Moonwalk
- Author: Michael Jackson
- Language: English
- Subject: Michael Jackson
- Genre: Autobiography
- Publisher: Doubleday
- Publication date: February 1, 1988
- Publication place: United States
- Pages: 320
- ISBN: 0-385-24712-5
- OCLC: 17411901
- Dewey Decimal: 784.5/4/00924 B 19
- LC Class: ML420.J175 A3 1988
- Followed by: Dancing the Dream

= Moonwalk (book) =

1988 autobiography by Michael Jackson

Moonwalk is a 1988 autobiography by American singer Michael Jackson. It was first published by Doubleday on February 1, 1988, five months after the release of Jackson's album Bad in 1987, and was named after Jackson's signature dance move, the moonwalk. The book was edited and contains a foreword by Jacqueline Kennedy Onassis, who was the first lady of the United States from 1961 to 1963.

Moonwalk reached number one on the New York Times Best Seller list and has sold more than 1 million copies worldwide. The book was reissued by Doubleday in October 2009, following Jackson's death in June of that year.

== Production ==

Kennedy Onassis, who was an editor at Doubleday, secured the book deal and paid Jackson an advance-fee of $300,000. As part of the deal, Jackson wanted Kennedy Onassis to write a foreword, which she initially refused, as she did not want her name on any books, but later agreed to write three paragraphs. She also edited the book. The first manuscript of the book was written by Robert Hilburn, and was refused by Doubleday because it lacked "juicy details". A second manuscript was written by Stephen Davis, which Jackson drastically edited. Jackson finally resolved to write the book himself, with help from Shaye Areheart.

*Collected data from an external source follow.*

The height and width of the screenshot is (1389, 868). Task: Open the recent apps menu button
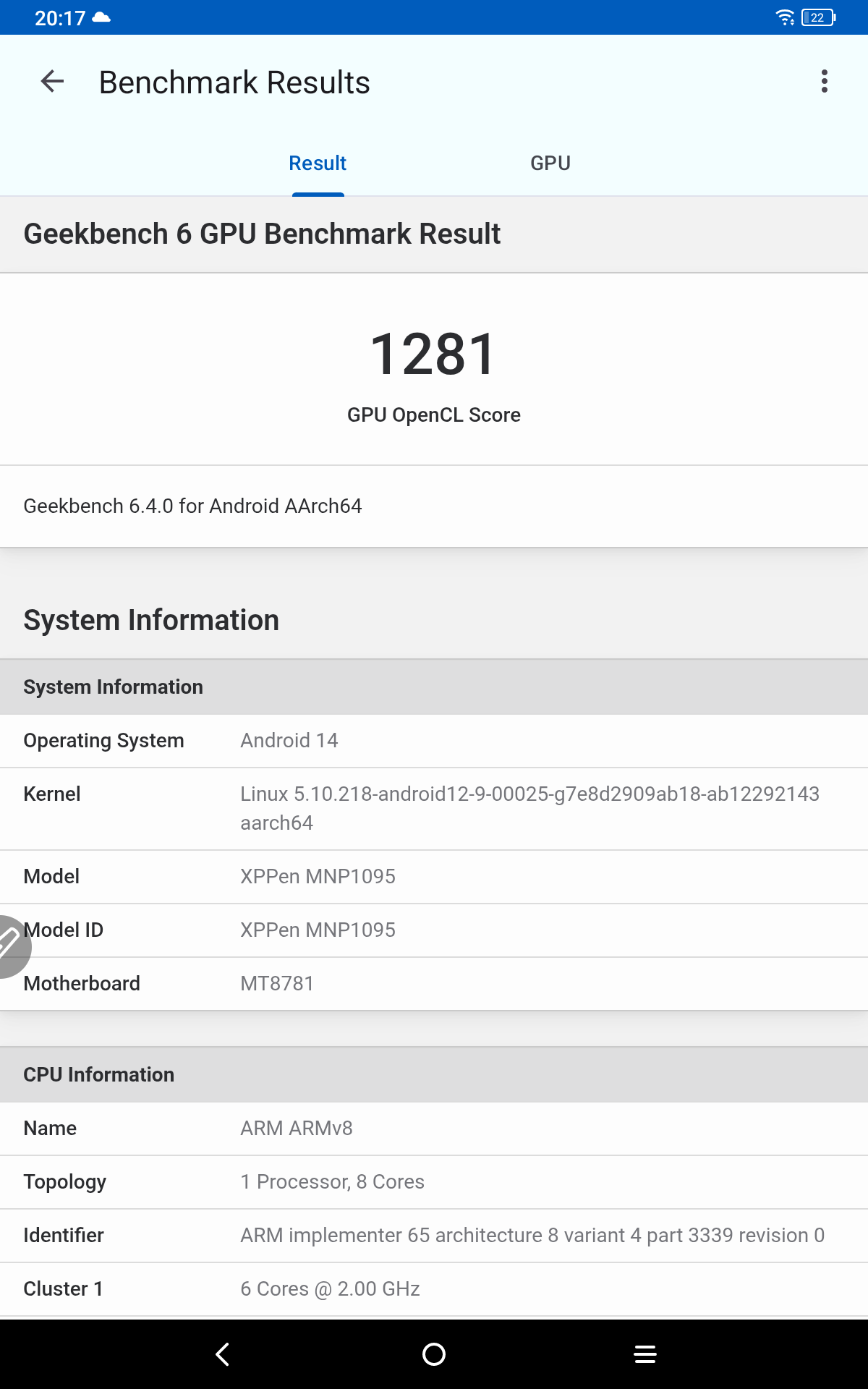coord(644,1354)
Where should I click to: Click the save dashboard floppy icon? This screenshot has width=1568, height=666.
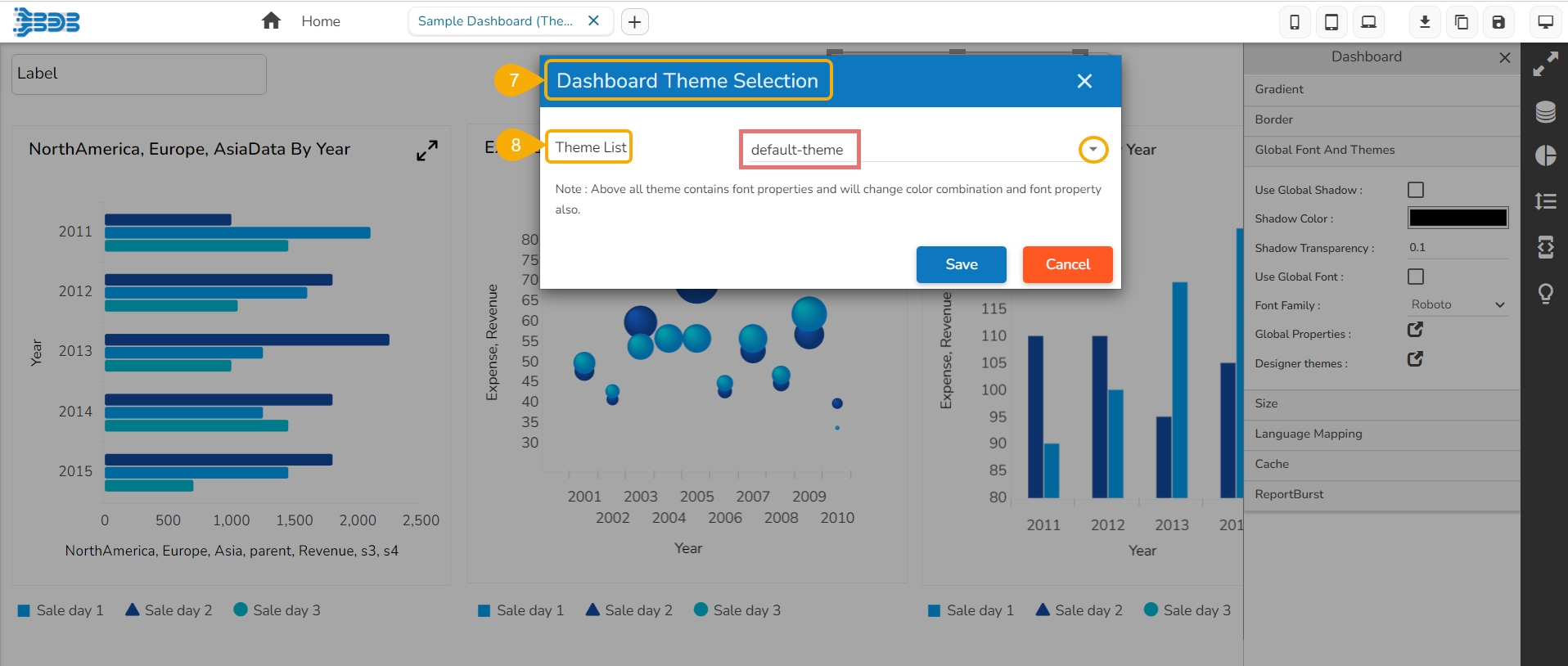[1498, 22]
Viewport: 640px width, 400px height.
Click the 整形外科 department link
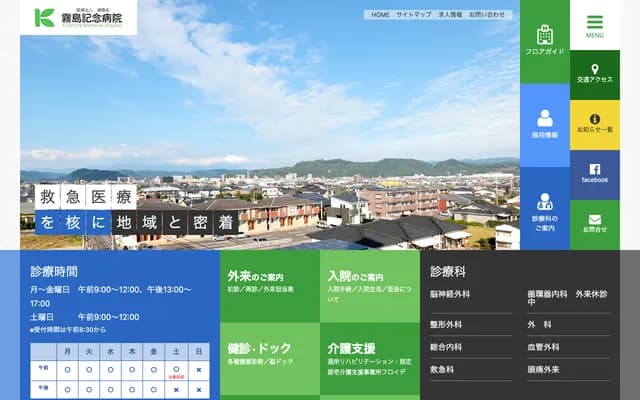pos(445,324)
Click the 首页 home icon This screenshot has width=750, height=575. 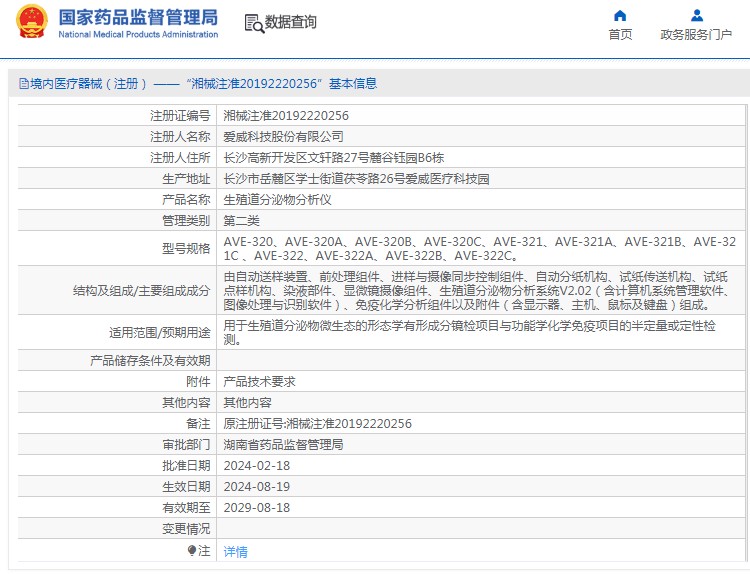[620, 15]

Due to Jackson's globally high profile, Moonwalk's publication-process was secretive. Relatives of Doubleday employees were hired as couriers in order to deliver portions of the book from the company's head office in Manhattan to the printing plant in Fairfield, Pennsylvania. At the printing plant, the book was given the code name "Neil Armstrong", after the first "moonwalker".

==Narrative==
Dedicated to Fred Astaire, the book discusses Jackson's show business friends, his girlfriends, his rise to fame, his appearance, and his thoughts on plastic surgery. Jackson stated that up to that point, he had two rhinoplasties and the surgical creation of a cleft in his chin. He attributed the change in the structure of his face to puberty, weight loss, a strict vegetarian diet, a change in hair style and stage lighting.

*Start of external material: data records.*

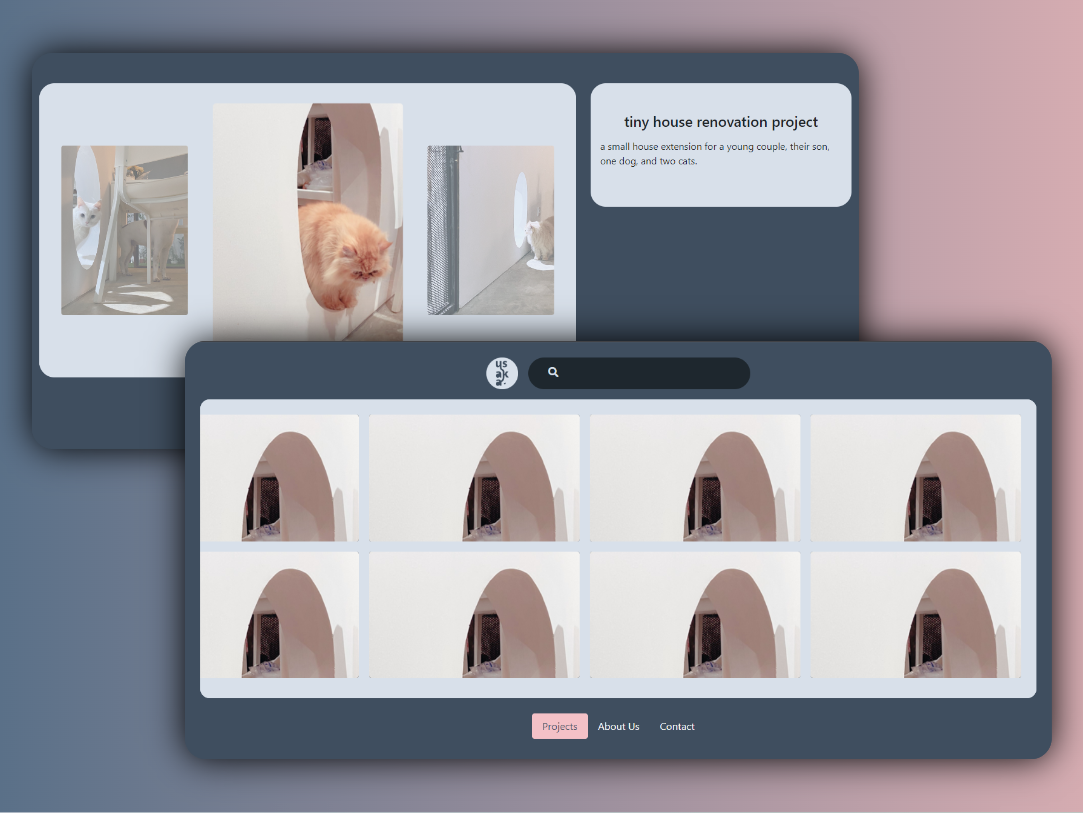The height and width of the screenshot is (813, 1083).
Task: View the large orange cat center photo
Action: coord(308,220)
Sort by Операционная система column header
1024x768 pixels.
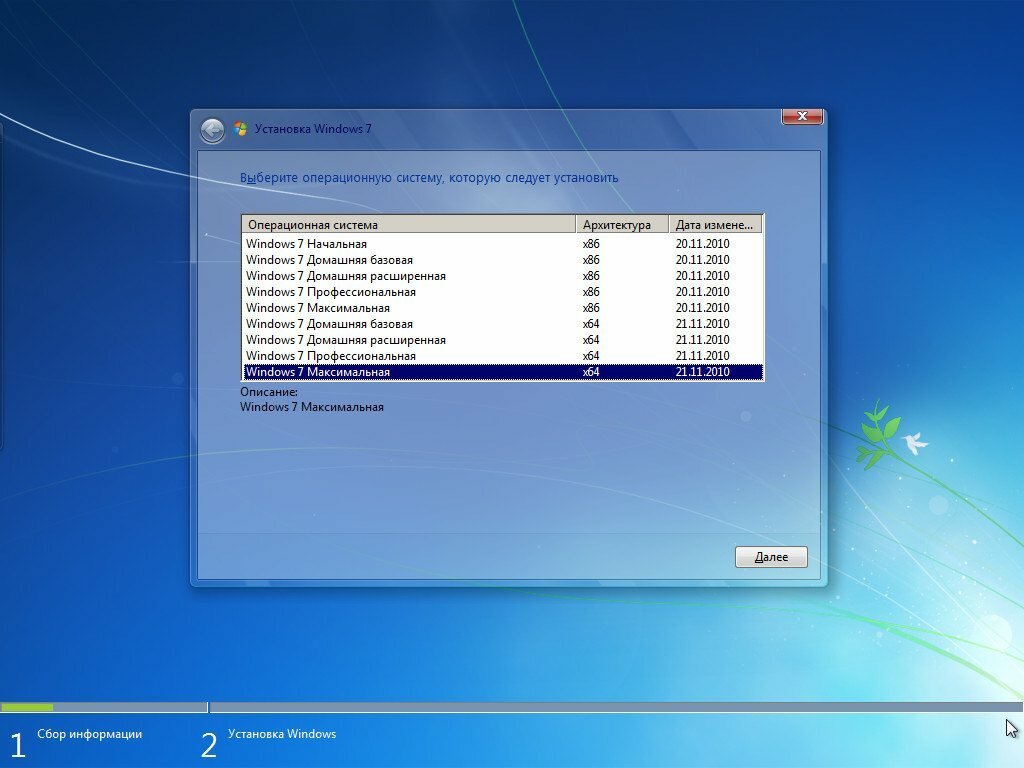click(x=408, y=225)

In the book, Jackson tells of the beatings he received from his father, Joseph. He wrote that while rehearsing with the Jackson 5 any mistake that he or his siblings made prompted Joseph to beat them; he states that Joseph was "real strict" and "something of a mystery". In September 1988, Jackson apologized to his father for some of the book's content. He explained that he had not written it wholly himself, and that the critical portions were produced by another person. The book also covers Jackson's resentment of the press; he asks, "What happened to truth? Did it go out of style?"

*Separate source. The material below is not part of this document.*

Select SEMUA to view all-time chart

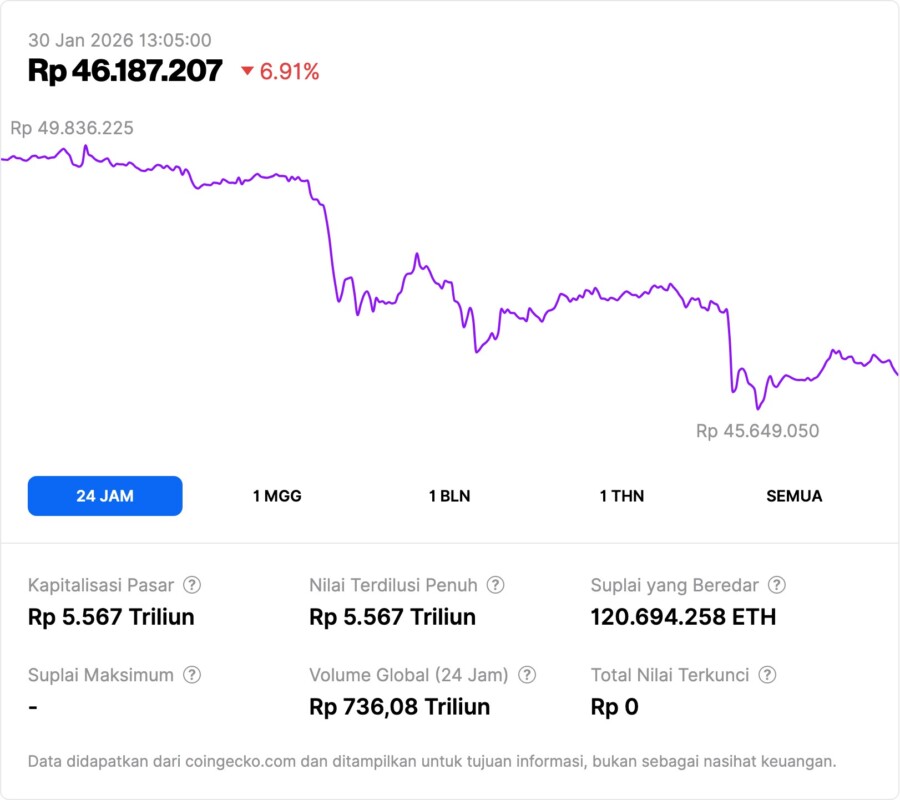pos(794,496)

Despite being Jackson's memoir, Kennedy Onassis and Stephen Davis were acknowledged to have also provided input to Moonwalk. In 2010, The Wall Street Journal described Moonwalk as being Kennedy Onassis' "most successful book," due to her prominent role in supervising its writing for Doubleday, in addition to the prominence she had over managing its input.

==Reception==
Moonwalk debuted at number one on both the British newspaper The Times and the Los Angeles Times bestseller lists. Reaching number two in its first week on The New York Times Best Seller list, Moonwalk reached number one the following week. Within a few months of its release, Moonwalk had sold 450,000 copies in fourteen countries. By the end of its run, the English-language edition of Moonwalk had sold 1,000,000 copies.

Ken Tucker, of The New York Times, stated that if the book had been written by anyone else, it would be dismissed as "an assiduously unrevealing, frequently tedious document." However, he adds that "these are precisely the qualities that make it fascinating".

==Re-release==

Moonwalk was re-released on October 13, 2009, as a result of Jackson's death, with a new foreword by Motown founder Berry Gordy and an afterword by Shaye Areheart.